Ça a commencé dans le Jura. Étonnamment.
Pas très loin de Château-Chalon. Une soirée vigneronne. Moi, je n’avais rien dit.
C’est Balthazar qui a commencé.

— Alors comme ça, tu bosses à Arles ?
— Euh… oui.
— Je veux venir à Arles voir une corrida. Pour la feria. C’est bien, la feria ? À Arles.
— Ah… c’est bien… faut le dire vite.
— Oui, je veux venir à Arles.
— Tu en as déjà vu, des corridas ?
— Non, jamais. Mais j’ai vu Tardes de soledad. Un choc !

Tardes de soledad, oui. Le film de Serra.
Balthazar, il est… parisien-parisien… Et il veut venir à Arles à cause de Serra.

Moi, à ce stade, je n’avais pas vu le film. Impossible de rien en dire. J’étais bien embêté. Je trouvais ça curieux, quand même, comme conséquence.
Je tente de détourner la conversation, revenir dans le Jura. Le prosélytisme en la matière, ce n’est ni ma tasse de thé, encore moins mon verre de savagnin.
Mais Balthazar insiste. Il veut parler de corrida, et venir à Arles.

Il fallait donc commencer par voir le film, évidemment. Et ce fut une révélation.
Tardes de soledad est la première œuvre d’art qui offre plus d’émotions et de sensations que son sujet : la tauromachie. Qui avant lui ? Personne.

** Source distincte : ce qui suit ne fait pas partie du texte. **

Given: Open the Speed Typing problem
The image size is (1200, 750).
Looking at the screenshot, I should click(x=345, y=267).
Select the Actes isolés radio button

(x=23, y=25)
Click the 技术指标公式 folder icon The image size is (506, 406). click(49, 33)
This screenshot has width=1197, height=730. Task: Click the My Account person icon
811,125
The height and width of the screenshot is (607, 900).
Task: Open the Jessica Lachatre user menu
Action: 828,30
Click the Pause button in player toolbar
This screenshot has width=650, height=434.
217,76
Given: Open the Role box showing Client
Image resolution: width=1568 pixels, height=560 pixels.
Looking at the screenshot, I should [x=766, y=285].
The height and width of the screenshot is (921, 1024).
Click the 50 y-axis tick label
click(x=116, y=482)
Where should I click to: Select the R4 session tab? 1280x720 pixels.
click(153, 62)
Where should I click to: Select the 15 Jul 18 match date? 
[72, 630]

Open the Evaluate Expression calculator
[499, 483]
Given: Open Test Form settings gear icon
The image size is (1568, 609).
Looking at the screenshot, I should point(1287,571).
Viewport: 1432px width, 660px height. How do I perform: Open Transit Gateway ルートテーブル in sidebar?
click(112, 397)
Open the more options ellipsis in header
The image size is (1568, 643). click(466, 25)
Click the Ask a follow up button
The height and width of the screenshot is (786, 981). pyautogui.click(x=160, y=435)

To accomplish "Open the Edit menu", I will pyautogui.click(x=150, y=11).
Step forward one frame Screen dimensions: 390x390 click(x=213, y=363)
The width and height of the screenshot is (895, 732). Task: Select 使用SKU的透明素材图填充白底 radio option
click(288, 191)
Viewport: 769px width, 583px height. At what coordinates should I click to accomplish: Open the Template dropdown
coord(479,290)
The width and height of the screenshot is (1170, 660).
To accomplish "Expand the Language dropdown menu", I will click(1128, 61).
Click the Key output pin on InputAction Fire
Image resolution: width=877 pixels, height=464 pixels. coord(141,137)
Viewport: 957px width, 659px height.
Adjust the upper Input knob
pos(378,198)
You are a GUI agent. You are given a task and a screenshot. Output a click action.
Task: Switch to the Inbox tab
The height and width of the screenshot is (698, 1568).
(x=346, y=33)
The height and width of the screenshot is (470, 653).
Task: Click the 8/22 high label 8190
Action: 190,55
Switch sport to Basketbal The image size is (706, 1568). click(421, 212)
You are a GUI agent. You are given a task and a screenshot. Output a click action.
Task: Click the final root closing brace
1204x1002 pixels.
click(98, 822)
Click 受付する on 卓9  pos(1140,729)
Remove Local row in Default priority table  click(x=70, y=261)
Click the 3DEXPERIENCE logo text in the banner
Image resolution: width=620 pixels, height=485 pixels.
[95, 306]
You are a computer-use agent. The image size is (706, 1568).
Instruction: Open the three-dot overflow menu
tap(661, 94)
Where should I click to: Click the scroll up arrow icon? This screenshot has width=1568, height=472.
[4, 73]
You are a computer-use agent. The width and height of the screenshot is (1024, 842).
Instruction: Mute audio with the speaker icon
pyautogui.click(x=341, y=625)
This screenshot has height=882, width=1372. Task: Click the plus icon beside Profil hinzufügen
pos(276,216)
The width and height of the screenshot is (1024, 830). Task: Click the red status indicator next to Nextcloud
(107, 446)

Jusqu’à aujourd’hui, les artistes qui se sont appuyés sur la corrida n’ont fait que rendre compte, plus ou moins péniblement. Aucun n’a transcendé son sujet. Aucun n’est allé au-delà de l’émotion du spectacle vivant.
Serra, lui, il l’a fait. Il est le premier, et sans doute le dernier. Par sa radicalité, ses choix techniques et esthétiques, a fait basculer son documentaire dans une autre dimension.
Serra a utilisé la corrida comme une matière brute pour la modeler et en faire son œuvre.
Il l’a disséquée pour mieux la recomposer.
C’est inédit, c’est puissant. À tel point que ça transcende les clivages malgré le côté cru et quasi clinique. Ou peut-être grâce à ça, justement.

Tardes de soledad a clairement plus sa place dans un musée ou une fondation d’art que dans la soirée vidéo du club taurin local.
Beaucoup le disent, et ils ont raison : personne n’a jamais vu la corrida comme ça. Et personne ne la reverra plus jamais ainsi.
Albert Serra a filmé depuis les gradins, avec de très, très longues focales. Et non pas au ras du sol, comme l’a expliqué le taurin de service dans Les Cahiers du cinéma.
En filmant ainsi, Albert Serra a isolé Roca Rey et le toro, mais surtout, il a concentré les choses. Comme dans beaucoup d’œuvres, son salut est finalement venu de ses contraires. Il n’avait pas accès aux endroits stratégiques, ni aux plates-formes techniques, encore moins au ras du sol.
Ce sont souvent les contraintes qui sauvent l’œuvre.

Mais son coup de génie absolu, ça aura été le son, en plaçant de petits micros sur les habits des toreros.
La bande-son est un monument. Elle est la colonne vertébrale et lumineuse du film.
Elle est au film ce que l’acidité du savagnin est aux grands vins du Jura. Finalement, j’y reviens.
L’émotion, la peur, les bruits, les respirations, tout est décuplé. Tout est amplifié, de façon incroyable, au-delà même de la réalité, il faut bien le dire, mais sans pour autant la trahir.
Le reportage n’est plus reportage, il a basculé dans une autre dimension, celle d’une œuvre d’art majeure.
On peut lui reprocher quelques longueurs ou quelques détails, à la marge. Je pourrais continuer à vous en parler des heures. La densité des choses, des chocs, la lumière noire de la course de Bilbao ; les morts des toros, incroyables, quelque part entre Goya et Antoine d’Agata. Roca Rey, comme halluciné dans son fourgon, et subitement tellement humain.

Le film de Serra fera date, c’est certain.

Mais j’ai bien peur que Balthazar s’ennuie aux arènes.